INSTRUCTION - Rescale the material that begins at the line containing "This screenshot has width=960, height=600." and ends after the line containing "Collapse the 用户", and output only those lines. Leave the requests unchanged, but multiply every number in the answers (the coordinates, plus any width and height values inside an answer) by 0.55, rounding to whole numbers with halves rounded up.

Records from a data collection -
>> Start
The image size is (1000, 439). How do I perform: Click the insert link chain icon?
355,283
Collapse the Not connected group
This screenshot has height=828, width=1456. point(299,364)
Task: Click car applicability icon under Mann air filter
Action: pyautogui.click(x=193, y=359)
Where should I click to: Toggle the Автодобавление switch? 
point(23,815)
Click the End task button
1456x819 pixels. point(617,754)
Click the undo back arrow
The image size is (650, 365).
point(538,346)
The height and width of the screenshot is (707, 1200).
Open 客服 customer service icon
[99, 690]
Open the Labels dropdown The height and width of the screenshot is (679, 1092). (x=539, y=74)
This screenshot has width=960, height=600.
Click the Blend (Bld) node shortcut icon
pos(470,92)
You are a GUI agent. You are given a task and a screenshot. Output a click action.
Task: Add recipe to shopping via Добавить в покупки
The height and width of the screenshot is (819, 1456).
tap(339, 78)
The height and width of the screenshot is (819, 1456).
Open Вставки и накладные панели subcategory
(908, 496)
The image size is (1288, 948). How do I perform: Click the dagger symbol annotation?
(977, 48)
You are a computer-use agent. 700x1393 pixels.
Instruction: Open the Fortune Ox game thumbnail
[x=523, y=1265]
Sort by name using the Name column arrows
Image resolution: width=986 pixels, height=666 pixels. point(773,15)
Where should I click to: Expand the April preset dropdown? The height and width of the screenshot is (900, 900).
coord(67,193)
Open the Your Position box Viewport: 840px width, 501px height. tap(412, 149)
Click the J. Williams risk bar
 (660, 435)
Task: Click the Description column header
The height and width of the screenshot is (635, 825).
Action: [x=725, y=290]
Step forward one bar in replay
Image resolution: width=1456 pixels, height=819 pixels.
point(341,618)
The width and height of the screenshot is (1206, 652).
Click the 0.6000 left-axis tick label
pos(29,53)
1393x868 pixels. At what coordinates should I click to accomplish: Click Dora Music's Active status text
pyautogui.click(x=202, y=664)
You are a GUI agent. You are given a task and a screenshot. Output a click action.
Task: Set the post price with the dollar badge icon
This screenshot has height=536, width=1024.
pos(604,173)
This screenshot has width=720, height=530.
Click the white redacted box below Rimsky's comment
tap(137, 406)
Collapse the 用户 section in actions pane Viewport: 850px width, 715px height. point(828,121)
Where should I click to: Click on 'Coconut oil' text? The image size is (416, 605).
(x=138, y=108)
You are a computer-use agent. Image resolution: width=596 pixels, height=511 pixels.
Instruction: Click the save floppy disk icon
>> End
SOLUTION TO THE EXERCISE -
This screenshot has width=960, height=600.
Click the Blend (Bld) node shortcut icon
pos(259,51)
You are a GUI agent. You are given a task and a screenshot. Output a click action.
Task: Add recipe to shopping via Добавить в покупки
The height and width of the screenshot is (819, 1456).
tap(186, 43)
The height and width of the screenshot is (819, 1456).
Open Вставки и накладные панели subcategory
(499, 273)
The image size is (1288, 948). How do I perform: Click the dagger symbol annotation?
(537, 26)
You are a computer-use agent. 700x1393 pixels.
Instruction: Open the Fortune Ox game thumbnail
[x=288, y=696]
Sort by name using the Name column arrows
Image resolution: width=542 pixels, height=366 pixels. point(425,8)
Where should I click to: Expand the April preset dropdown? The height and width of the screenshot is (900, 900).
coord(37,106)
Open the Your Position box Viewport: 840px width, 501px height. tap(227, 82)
Click the J. Williams risk bar
 (363, 239)
Task: Click the Description column header
The height and width of the screenshot is (635, 825).
Action: [x=399, y=160]
Step forward one bar in replay
Image resolution: width=1456 pixels, height=819 pixels.
point(188,340)
The width and height of the screenshot is (1206, 652).
Click the 0.6000 left-axis tick label
pos(16,29)
1393x868 pixels. At what coordinates should I click to accomplish: Click Dora Music's Active status text
pyautogui.click(x=111, y=365)
You are a GUI agent. You are given a task and a screenshot. Output a click action.
Task: Set the post price with the dollar badge icon
This screenshot has height=536, width=1024.
pos(332,95)
This screenshot has width=720, height=530.
Click the white redacted box below Rimsky's comment
tap(75, 223)
Collapse the 用户 section in actions pane Viewport: 850px width, 715px height. point(455,67)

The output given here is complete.